China’s favourite Australian reveals his next move after leading Shanghai Port to hat-trick of titles
Kevin Muscat, the PM’s sometimes walking buddy, was already the most successful Australian in China – and that was before the former Socceroo had another victory in the Chinese Super League.
In came Australia’s most successful sporting export to China – and out went the chant “Kevin! Kevin! Kevin!”
The Shanghai Port fans crowded at Shanghai’s Pudong airport were euphoric. Former Socceroo Kevin Muscat, unquestionably the most successful Australian living in China, had just returned from Dalian in the country’s freezing northeast with his winning team and yet another Chinese Super League title.
“It was pretty chaotic in the airport to say the least,” Muscat told The Australian after this weekend’s triumph.
The season was a cliffhanger. Only on Saturday, in the final round, did Shanghai Port secure its third consecutive title and the second under Muscat’s leadership with a 1-0 victory over Dalian Yingbo.
Weeks earlier, drama hit the club as Scottish club Rangers made an aborted attempt to snare Muscat in the final rounds of the season. That came four months after Muscat and his fellow Australian coaching staff met with Anthony Albanese for a walk on Shanghai’s Bund during the Prime Minister’s trip to China in July, when the team was placed fourth on the ladder.
For the Shanghai Port FC manager, who celebrated with his father and son on a dinner of steak and Penfolds Grange in a swish restaurant in Shanghai, the win was further vindication of his insistence that Chinese teams can play the style of technical football he had used to coach Melbourne Victory to win Australia’s A-League and Yokohama F. Marinos to claim Japan’s J1 League.
It was made all the sweeter because it followed the departure of some of the club’s highest-scoring foreign players at the end of last season, which had triggered waves of gloomy headlines about Shanghai Port’s future.
“I remember when we first arrived, they said ‘You can’t win the league.

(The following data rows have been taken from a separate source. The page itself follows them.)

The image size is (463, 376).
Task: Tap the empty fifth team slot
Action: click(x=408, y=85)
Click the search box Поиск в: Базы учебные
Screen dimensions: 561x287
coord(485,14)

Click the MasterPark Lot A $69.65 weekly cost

It’s impossible to win the league playing that style of football’,” Muscat said.
“We shattered that by breaking every record possible in the Super League last season.
“And this season, the guns were pointed firmly again by saying: ‘Well, with all the players that you’ve lost, it’s impossible. ‘
“We’ve broken that down in a fairly emphatic style as well.”

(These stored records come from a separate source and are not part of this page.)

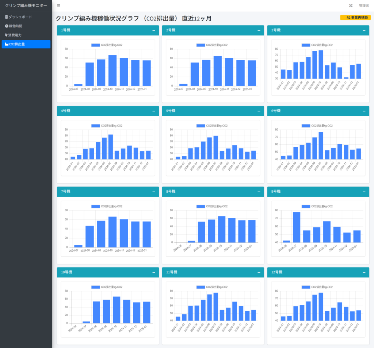374x348 pixels.
Task: Minimize the 9号機 panel
Action: coord(364,192)
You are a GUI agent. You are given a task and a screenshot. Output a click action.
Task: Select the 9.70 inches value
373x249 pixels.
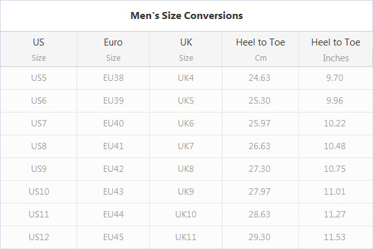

Shanghai Port fans will be delighted to hear Muscat is already talking about proving the club’s doubters wrong again next year.
“Hopefully next year, there’ll be another reason why we can’t go on and win the tournament – and we’ll prove everyone wrong again,” he said.

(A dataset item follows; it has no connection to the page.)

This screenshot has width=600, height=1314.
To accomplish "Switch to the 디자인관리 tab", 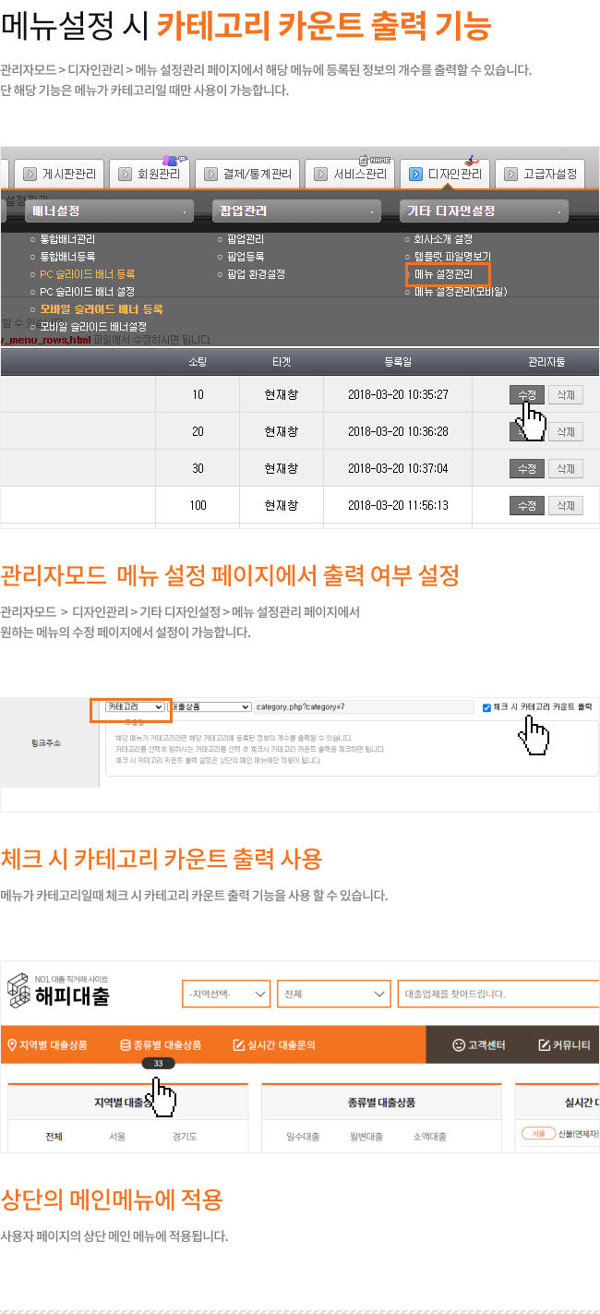I will [x=444, y=174].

Muscat, who moved to Shanghai in late 2023, is contracted for a third season, although international clubs have already begun trying to poach him before the season gets under way.
“I’m contracted for another year here,” he told The Australian, saying practice was set to resume on January 8. “Plans are under way to retain the title again next year.”
Rangers Football Club, the storied Scottish team in Glasgow, made an unsuccessful attempt to snare the famously competitive player-turned-coach last month. Muscat said he would not comment out of respect for “the integrity of the conversations” with the Scottish club.
“I haven’t made comment and I won’t make comment in the future,” he said.
That the former Melbourne Victory coach stayed on to finish the season with Shanghai Port has only grown his already considerable legend in China.
China’s Football Daily, one of the most influential football mastheads in the country, credited the Australian manager for not jumping ship to Rangers before the end of the season while also praising his “calm and pragmatic approach” to the game.
“The team’s configuration didn’t have a significant advantage over its competitors, making Muscat, as head coach, undoubtedly the key contributor to Shanghai Port’s fourth Chinese Super League title,” the Football Daily wrote.
Among the Australian coaching staff who joined Muscat to meet the visiting Prime Minister in July were Ross Aloisi and Vincenzo Ierardo (the club’s assistant managers), Greg King (head of physical performance) and Les Gelis (the team’s physiotherapist). Was that prime ministerial encounter pivotal to the club’s late-season surge?
“I’d like to give the PM the credit but I’m not going to, and I’m sure he’ll understand,” Muscat told The Australian, noting his team “kept getting stronger” every month during the season.
“But [the PM] did give us well wishes to go on and win back-to-back for ourselves and a three-peat for the club.
“So I’m sure once the news filters through, he’ll reach out and we can reminisce about that conversation that we had.”